TITLE What's new in Beautiful Soup
Release 3.0.7a (2008/07/03)
- Added an import that makes BS work in Python 2.3.
Release 3.0.7 (2008/06/22)
- Fixed a UnicodeDecodeError when unpickling documents that contain
non-ASCII characters.
- Fixed a TypeError that occured in some circumstances when a tag
contained no text.
- Jump through hoops to avoid the use of chardet, which can be extremely
slow in some circumstances. UTF-8 documents should never trigger the
use of chardet.
- Whitespace is preserved inside <pre> and <textarea> tags that contain
nothing but whitespace.
- Beautiful Soup can now parse a doctype that's scoped to an XML namespace.
Release 3.0.6 (2008/04/26)
- Added a Tag.decompose() method that completely disconnects a tree or a
subset of a tree, breaking it up into bite-sized pieces that are
easy for the garbage collecter to collect.
- Got rid of a very old debug line that prevented chardet from working.

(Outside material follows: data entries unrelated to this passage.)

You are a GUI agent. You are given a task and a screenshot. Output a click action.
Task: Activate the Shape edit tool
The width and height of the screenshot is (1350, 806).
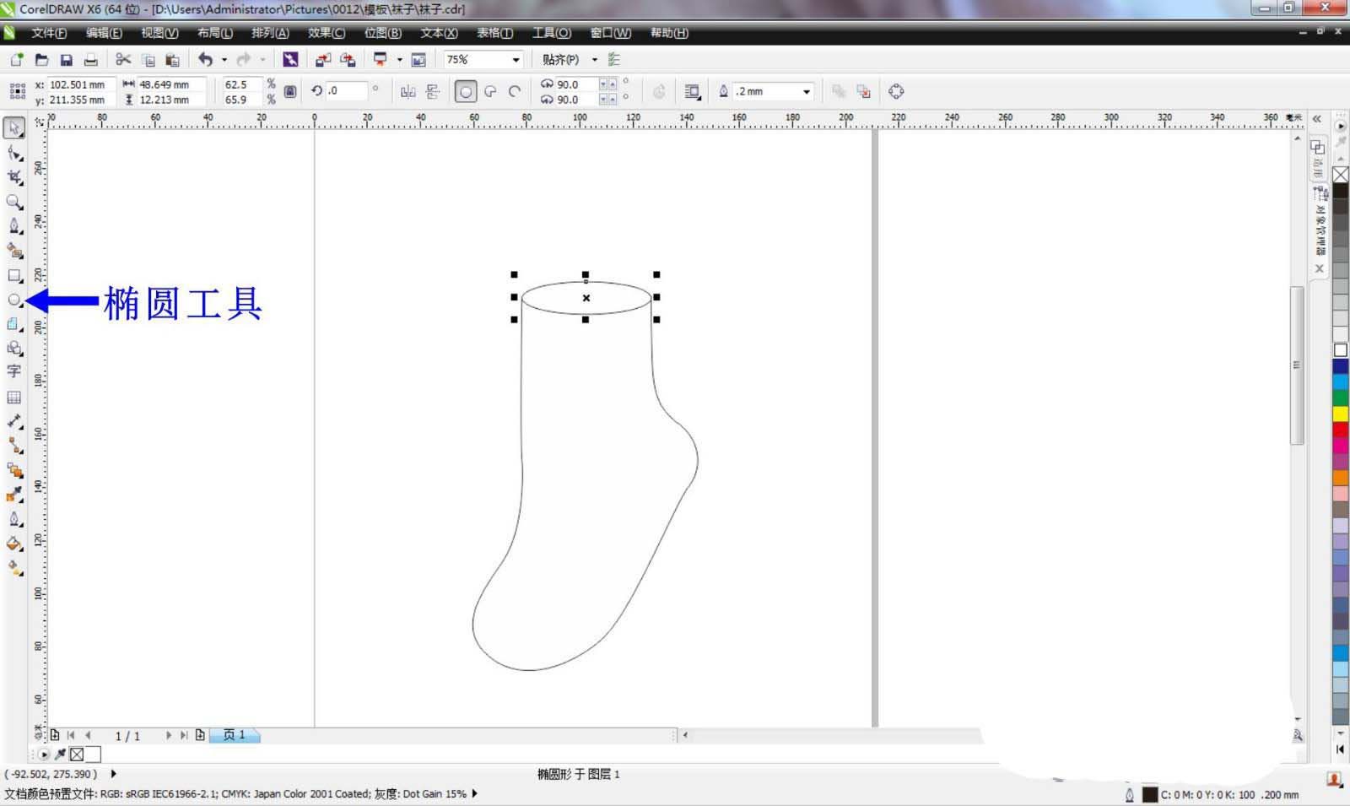coord(14,153)
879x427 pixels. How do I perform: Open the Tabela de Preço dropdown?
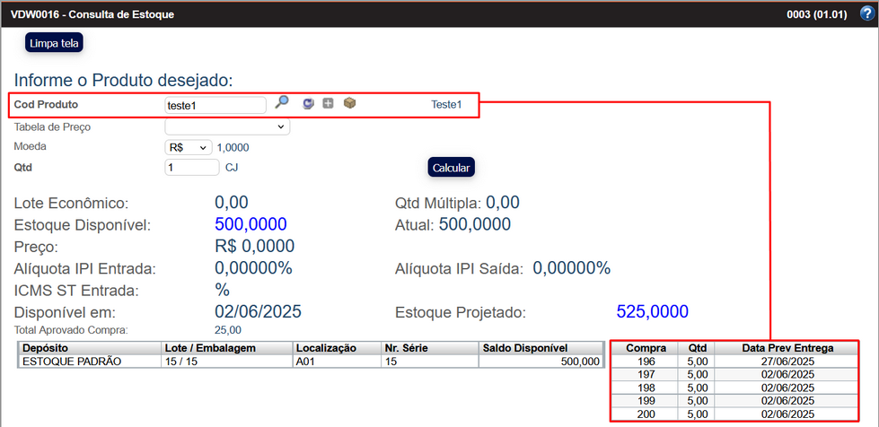point(227,127)
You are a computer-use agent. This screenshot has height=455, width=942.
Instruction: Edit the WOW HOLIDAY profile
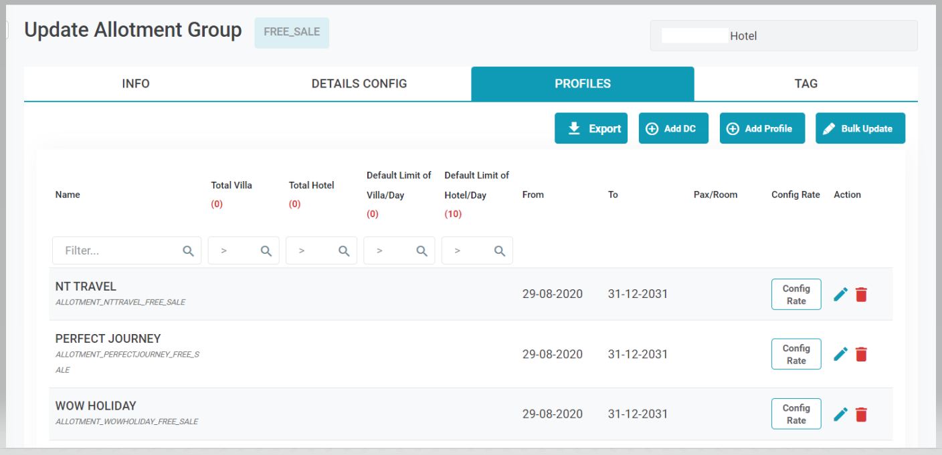coord(841,414)
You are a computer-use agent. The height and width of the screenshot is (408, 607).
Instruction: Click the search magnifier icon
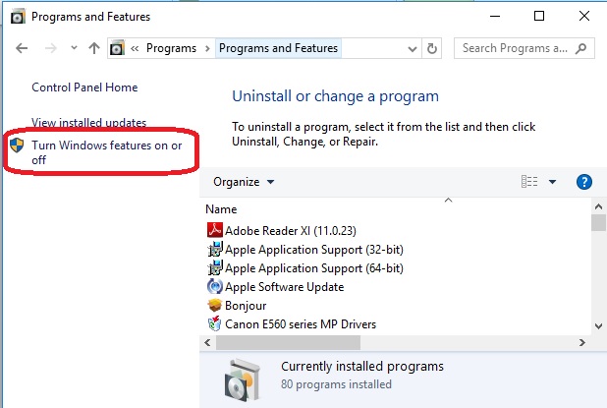[583, 48]
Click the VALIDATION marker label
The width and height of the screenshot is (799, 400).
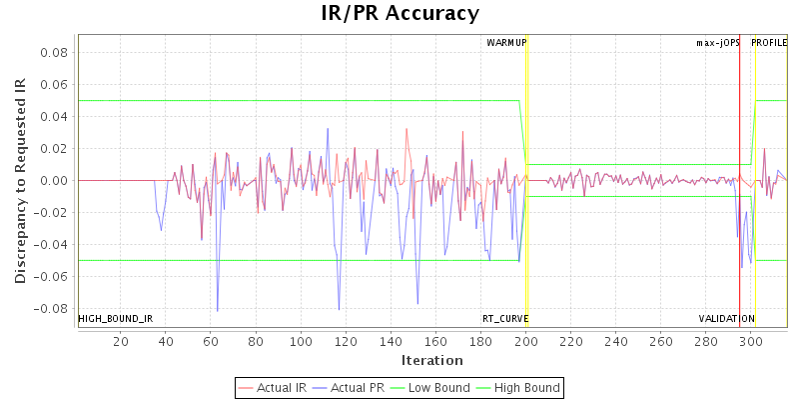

- Tag.extract() now returns the tag that was extracted.
- Tag.findNext() now does something with the keyword arguments you pass
it instead of dropping them on the floor.
- Fixed a Unicode conversion bug.
- Fixed a bug that garbled some tags when rewriting them.
Release 3.0.5 (2007/12/12)
- Beautiful Soup is now licensed under a BSD-style license.
- Soup objects can now be pickled, and copied with copy.deepcopy.
- Tag.append now works properly on existing BS objects. (It wasn't
originally intended for outside use, but it can be now.) (Giles
Radford)
- Passing in a nonexistent encoding will no longer crash the parser on
Python 2.4 (John Nagle).
- Fixed an underlying bug in SGMLParser that thinks ASCII has 255
characters instead of 127 (John Nagle).
- Entities are converted more consistently to Unicode characters.
- Entity references in attribute values are now converted to Unicode
characters when appropriate. Numeric entities are always converted,
because SGMLParser always converts them outside of attribute values.
- ALL_ENTITIES happens to just be the XHTML entities, so I renamed it to
XHTML_ENTITIES.
- The regular expression for bare ampersands was too loose. In some
cases ampersands were not being escaped. (Sam Ruby?)
- Non-breaking spaces and other special Unicode space characters are no
longer folded to ASCII spaces. (Robert Leftwich)
- Information inside a TEXTAREA tag is now parsed literally, not as HTML
tags. TEXTAREA now works exactly the same way as SCRIPT. (Zephyr Fang)
Release 3.0.4 (2007/04/10)
- Fixed a bug that crashed Unicode conversion in some cases.
- Fixed a bug that prevented UnicodeDammit from being used as a
general-purpose data scrubber.
- Fixed some unit test failures when running against Python 2.5.
- When considering whether to convert smart quotes, UnicodeDammit now
looks at the original encoding in a case-insensitive way.
Release 3.0.3 (2006/06/06)
- Beautiful Soup is now usable as a way to clean up invalid XML/HTML
(be sure to pass in an appropriate value for
convertEntities, or XML/HTML entities might stick around
that aren't valid in HTML/XML). The result may not validate, but it
should be good enough to not choke a real-world XML
parser. Specifically, the output of a properly constructed soup object
should always be valid as part of an XML document, but parts
may be missing if they were missing in the original. As always, if the
input is valid XML, the output will also be valid.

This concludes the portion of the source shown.